Looking elsewhere: improving variational Monte Carlo gradients by importance sampling
Antoine Misery, Luca Gravina, Alessandro Santini, Filippo Vicentini

TL;DR
This paper introduces an importance sampling strategy to improve variational Monte Carlo gradients for neural-network quantum states, significantly reducing computational costs especially for peaked wavefunctions in quantum chemistry.
Contribution
The authors propose an adaptive importance sampling method that targets gradient estimation without extra hyperparameters, enhancing VMC efficiency for complex quantum states.
Findings
Reduces VMC computational cost up to 100x for peaked wavefunctions.
Systematic improvements in ground-state searches across various Hamiltonians.
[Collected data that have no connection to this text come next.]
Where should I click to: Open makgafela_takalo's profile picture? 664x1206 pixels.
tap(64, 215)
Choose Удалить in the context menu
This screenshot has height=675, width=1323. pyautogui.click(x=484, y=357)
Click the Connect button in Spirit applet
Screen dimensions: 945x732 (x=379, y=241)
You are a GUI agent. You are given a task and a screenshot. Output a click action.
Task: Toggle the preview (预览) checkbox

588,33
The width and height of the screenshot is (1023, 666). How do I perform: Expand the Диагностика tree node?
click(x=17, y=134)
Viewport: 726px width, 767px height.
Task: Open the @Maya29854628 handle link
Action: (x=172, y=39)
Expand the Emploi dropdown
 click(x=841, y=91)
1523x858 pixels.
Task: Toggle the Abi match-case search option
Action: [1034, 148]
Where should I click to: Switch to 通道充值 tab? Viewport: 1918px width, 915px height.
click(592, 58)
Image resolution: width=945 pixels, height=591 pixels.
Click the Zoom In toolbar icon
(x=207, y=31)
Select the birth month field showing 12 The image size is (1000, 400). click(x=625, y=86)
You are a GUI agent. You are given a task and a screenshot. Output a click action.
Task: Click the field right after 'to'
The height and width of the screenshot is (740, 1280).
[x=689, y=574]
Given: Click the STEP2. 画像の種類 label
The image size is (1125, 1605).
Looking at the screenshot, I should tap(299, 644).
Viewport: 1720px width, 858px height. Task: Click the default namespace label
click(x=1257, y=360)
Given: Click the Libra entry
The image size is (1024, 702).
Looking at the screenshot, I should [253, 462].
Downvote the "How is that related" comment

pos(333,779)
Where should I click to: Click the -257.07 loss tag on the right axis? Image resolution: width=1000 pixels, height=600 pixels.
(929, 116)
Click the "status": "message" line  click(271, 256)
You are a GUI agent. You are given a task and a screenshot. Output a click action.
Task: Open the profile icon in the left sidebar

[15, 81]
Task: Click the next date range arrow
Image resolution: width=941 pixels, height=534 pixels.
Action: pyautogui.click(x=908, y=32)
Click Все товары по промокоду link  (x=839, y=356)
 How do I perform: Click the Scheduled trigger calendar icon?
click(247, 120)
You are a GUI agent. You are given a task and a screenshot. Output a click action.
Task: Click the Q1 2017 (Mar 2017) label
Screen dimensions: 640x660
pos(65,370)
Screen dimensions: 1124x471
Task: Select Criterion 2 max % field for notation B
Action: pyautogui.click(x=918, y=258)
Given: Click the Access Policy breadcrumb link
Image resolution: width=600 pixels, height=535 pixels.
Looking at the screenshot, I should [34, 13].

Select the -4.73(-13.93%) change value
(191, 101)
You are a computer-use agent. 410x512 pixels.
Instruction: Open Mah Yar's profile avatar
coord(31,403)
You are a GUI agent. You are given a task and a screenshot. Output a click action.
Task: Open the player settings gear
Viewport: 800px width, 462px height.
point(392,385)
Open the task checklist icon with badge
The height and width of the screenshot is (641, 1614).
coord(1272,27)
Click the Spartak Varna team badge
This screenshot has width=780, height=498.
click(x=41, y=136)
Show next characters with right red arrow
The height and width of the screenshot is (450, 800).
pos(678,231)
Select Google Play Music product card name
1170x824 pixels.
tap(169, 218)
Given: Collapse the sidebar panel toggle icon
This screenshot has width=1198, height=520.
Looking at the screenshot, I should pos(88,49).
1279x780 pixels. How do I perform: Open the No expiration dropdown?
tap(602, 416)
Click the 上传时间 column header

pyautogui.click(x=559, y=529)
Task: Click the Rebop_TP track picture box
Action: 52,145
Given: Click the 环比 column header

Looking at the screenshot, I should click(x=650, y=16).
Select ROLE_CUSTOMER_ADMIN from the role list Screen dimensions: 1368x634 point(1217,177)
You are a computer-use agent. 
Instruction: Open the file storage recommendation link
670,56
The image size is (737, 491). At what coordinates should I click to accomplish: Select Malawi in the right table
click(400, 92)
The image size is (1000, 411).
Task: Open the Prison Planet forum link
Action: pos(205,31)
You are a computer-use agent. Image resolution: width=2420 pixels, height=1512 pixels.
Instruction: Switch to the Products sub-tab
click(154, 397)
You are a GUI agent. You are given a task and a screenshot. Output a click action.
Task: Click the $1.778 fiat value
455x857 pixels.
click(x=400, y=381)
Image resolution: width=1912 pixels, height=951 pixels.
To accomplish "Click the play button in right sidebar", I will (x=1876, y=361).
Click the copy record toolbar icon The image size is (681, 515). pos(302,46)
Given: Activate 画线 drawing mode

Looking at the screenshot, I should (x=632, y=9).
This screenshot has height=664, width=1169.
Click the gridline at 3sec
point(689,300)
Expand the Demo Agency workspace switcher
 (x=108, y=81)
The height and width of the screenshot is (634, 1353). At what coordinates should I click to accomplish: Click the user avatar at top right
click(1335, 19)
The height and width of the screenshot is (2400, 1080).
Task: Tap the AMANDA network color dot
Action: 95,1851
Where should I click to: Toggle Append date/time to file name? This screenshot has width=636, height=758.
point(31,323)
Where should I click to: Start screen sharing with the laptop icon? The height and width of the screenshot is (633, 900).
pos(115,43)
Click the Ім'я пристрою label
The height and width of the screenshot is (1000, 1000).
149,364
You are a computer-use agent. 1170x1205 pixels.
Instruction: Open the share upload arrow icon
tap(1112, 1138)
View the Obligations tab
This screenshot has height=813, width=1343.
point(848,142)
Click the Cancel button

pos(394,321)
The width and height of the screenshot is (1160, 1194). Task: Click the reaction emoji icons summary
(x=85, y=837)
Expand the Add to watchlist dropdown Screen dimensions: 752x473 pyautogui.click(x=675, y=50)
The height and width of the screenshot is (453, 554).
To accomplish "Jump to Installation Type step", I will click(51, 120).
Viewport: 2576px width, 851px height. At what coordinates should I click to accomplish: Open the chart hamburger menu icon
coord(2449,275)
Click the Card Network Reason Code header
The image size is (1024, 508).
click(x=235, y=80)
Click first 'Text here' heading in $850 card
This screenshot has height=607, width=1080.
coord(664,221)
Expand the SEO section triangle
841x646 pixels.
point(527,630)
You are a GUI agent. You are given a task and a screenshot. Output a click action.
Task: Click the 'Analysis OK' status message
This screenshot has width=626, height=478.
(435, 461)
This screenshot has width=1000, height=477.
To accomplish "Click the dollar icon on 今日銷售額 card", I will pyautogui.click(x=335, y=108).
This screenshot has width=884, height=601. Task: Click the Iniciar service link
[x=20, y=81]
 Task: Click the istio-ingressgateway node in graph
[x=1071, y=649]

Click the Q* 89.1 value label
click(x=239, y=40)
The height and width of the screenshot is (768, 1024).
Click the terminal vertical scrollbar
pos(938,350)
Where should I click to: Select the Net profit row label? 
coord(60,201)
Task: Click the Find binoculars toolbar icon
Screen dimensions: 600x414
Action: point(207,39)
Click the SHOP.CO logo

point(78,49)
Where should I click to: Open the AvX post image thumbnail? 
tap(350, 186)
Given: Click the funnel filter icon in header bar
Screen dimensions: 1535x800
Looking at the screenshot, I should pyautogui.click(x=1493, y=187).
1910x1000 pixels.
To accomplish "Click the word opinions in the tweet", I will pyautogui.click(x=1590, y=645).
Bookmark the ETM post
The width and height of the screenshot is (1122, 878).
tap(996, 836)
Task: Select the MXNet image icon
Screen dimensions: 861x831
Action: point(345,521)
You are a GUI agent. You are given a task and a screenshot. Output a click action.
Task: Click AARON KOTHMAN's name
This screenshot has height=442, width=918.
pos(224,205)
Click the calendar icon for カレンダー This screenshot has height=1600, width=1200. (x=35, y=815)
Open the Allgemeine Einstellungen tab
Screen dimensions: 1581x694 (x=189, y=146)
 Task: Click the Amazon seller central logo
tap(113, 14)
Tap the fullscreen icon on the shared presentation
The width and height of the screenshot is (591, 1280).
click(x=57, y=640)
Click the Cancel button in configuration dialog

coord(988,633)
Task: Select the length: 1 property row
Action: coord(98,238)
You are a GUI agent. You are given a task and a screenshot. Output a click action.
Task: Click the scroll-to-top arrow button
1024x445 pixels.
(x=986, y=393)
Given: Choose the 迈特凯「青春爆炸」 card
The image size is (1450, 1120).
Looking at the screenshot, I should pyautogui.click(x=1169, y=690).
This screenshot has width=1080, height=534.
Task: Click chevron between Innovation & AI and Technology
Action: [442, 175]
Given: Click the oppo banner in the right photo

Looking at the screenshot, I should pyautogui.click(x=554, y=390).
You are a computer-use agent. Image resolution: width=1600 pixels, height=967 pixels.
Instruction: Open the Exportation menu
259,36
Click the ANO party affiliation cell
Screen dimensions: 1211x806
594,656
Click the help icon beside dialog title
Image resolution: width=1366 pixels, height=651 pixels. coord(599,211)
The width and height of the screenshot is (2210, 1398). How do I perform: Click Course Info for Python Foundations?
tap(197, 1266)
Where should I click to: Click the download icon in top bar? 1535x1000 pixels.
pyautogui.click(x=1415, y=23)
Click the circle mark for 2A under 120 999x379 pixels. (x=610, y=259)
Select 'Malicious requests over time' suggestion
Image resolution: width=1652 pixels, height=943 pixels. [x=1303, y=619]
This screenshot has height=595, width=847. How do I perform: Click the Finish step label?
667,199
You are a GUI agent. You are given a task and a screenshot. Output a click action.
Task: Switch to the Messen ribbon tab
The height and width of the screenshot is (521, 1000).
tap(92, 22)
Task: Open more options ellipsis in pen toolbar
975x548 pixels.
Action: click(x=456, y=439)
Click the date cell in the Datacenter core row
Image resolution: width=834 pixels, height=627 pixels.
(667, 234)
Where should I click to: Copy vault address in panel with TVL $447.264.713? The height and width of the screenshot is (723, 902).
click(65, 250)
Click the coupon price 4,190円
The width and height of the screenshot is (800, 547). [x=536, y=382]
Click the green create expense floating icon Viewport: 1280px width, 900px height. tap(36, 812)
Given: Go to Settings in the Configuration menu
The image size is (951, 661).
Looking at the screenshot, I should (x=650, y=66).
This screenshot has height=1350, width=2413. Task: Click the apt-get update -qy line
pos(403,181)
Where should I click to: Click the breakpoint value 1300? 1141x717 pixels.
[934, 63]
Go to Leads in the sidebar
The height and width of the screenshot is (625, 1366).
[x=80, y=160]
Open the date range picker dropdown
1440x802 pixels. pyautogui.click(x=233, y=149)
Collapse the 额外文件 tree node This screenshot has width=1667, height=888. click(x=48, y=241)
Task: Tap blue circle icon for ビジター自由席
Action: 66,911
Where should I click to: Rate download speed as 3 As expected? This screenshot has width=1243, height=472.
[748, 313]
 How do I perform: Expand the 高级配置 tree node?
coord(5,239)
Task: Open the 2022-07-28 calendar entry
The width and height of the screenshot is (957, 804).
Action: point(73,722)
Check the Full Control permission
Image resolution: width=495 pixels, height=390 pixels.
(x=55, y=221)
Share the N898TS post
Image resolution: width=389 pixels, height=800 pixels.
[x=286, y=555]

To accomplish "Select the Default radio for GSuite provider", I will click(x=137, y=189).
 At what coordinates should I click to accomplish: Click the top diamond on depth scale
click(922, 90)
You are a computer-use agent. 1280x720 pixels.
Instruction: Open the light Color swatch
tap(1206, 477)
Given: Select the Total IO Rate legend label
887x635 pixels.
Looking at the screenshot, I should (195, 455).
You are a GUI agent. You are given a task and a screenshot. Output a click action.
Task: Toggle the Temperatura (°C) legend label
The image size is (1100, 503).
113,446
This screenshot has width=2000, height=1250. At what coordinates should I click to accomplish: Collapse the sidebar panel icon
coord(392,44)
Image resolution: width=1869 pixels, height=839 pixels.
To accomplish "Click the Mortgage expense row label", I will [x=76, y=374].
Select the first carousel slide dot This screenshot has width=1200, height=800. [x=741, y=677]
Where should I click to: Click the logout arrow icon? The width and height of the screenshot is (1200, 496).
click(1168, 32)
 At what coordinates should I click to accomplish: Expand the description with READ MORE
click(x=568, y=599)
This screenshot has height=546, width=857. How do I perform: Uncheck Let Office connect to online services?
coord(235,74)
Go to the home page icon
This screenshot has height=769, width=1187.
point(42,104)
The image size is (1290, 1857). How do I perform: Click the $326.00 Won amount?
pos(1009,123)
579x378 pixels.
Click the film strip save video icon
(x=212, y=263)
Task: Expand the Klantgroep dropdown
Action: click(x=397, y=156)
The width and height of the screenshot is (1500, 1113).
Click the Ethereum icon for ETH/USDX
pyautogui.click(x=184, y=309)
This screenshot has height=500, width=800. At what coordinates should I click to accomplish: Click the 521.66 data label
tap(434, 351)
Enhanced infidelity minimization in neural quantum dynamics.
Abstract
Neural-network quantum states (NQS) offer a powerful and expressive ansatz for representing quantum many-body wave functions. However, their training via Variational Monte Carlo (VMC) methods remains challenging. It is well known that some scenarios - such as sharply peaked wave functions emerging in quantum chemistry - lead to high-variance gradient estimators hindering the effectiveness of variational optimizations. In this work we investigate a systematic strategy to tackle those sampling issues by means of adaptively tuned importance sampling. Our approach is explicitly designed to (i) target the gradient estimator instead of the loss function, (ii) not introduce additional hyperparameters and (iii) be computationally inexpensive. We benchmarked our approach across the ground-state search of a wide variety of hamiltonians, including frustrated spin systems and ab-initio quantum…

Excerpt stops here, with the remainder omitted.